In 2018, U.S. states proposed or are expected to propose cannabis reform legislation for medical marijuana and non-medical adult use. State-level legalization remains at odds with cannabis' status as a Schedule I narcotic under the Controlled Substances Act at the Federal level, and the Cannabis policy of the Donald Trump administration appeared to become more hostile than that of the previous administration, with the early January rescission of the Cole Memorandum.

States expected to be most likely to propose legislation to fully legalize include Michigan, New Hampshire, New Jersey, and Rhode Island.
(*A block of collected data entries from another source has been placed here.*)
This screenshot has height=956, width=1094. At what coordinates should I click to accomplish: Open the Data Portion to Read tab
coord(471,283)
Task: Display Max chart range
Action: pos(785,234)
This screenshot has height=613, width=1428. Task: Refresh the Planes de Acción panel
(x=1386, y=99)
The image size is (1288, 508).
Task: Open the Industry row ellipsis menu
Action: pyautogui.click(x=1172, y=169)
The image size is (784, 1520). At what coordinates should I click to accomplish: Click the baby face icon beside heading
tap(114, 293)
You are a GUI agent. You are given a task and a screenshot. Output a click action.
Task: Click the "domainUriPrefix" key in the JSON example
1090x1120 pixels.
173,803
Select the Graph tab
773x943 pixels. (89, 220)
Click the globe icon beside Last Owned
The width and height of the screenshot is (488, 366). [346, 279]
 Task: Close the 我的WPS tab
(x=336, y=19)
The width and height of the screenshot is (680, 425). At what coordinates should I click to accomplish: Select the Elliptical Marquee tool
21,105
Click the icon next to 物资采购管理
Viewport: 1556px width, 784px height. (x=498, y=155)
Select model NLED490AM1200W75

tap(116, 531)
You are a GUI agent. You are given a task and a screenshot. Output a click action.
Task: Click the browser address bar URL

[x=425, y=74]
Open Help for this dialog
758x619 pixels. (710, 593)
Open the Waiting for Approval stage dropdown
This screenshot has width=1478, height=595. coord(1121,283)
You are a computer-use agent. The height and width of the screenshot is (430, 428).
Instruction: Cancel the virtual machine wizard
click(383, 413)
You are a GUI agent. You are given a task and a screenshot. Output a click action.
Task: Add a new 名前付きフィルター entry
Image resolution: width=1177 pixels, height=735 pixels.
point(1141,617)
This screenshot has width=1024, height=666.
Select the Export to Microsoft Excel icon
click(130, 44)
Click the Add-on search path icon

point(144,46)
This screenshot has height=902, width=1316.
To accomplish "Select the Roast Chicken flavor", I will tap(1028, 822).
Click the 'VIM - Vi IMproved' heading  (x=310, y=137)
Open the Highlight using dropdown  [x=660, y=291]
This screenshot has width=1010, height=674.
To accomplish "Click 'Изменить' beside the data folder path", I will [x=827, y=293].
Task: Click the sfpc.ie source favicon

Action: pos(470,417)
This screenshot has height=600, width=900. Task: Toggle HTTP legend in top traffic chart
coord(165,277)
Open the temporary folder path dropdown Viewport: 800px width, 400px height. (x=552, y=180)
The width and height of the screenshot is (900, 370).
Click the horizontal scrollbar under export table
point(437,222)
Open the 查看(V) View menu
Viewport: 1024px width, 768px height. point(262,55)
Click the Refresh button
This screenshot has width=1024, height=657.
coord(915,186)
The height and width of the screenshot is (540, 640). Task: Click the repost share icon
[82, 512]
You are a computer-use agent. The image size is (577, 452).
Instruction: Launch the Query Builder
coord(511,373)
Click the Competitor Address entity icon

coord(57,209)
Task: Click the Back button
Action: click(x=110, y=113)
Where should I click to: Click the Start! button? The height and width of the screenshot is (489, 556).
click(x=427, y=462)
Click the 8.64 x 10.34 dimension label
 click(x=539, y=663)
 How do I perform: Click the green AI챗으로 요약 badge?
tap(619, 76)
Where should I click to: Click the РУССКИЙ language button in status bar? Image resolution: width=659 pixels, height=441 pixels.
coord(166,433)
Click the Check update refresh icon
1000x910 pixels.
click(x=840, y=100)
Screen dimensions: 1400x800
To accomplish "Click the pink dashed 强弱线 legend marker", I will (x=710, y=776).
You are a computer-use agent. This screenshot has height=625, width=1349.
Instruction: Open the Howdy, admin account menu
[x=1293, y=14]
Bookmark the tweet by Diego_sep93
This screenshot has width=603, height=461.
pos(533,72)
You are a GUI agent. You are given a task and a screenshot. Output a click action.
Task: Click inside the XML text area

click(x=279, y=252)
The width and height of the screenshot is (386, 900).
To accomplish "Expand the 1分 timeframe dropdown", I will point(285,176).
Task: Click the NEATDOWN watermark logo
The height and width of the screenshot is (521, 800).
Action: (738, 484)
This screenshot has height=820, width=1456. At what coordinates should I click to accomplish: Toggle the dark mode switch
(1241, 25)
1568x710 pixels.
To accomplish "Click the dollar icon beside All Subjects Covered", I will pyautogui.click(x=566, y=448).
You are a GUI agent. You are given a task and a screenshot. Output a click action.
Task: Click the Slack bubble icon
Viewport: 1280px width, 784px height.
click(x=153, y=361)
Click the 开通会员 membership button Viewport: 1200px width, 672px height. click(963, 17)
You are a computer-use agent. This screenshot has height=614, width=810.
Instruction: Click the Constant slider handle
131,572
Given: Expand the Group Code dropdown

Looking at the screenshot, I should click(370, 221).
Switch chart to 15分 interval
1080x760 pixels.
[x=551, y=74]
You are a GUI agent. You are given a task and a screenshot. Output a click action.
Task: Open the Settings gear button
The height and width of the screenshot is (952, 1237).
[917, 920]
Other possible full legalization states include Connecticut, Delaware, and Ohio; medical marijuana proposals were under way or expected in Oklahoma, Kentucky, South Dakota, and Utah.

Federal
In the House of Representatives, Democratic Representatives Barbara Lee of California and  Representative Ro Khanna, of the same state, introduced the Marijuana Justice Act, the counterpart of a Senate Bill 1689 which was introduced in 2017 by Senator Cory Booker.

A bipartisan bill, the Sensible Enforcement Of Cannabis Act, was introduced in February.

In late March, Senate Majority Leader Mitch McConnell announced he would introduce the Hemp Farming Act of 2018. It would expand the experimental hemp production allowed under the 2014 farm bill, removing hemp from Schedule I controlled substances and making it an ordinary agricultural commodity. He introduced the bill on the Senate floor on April 12.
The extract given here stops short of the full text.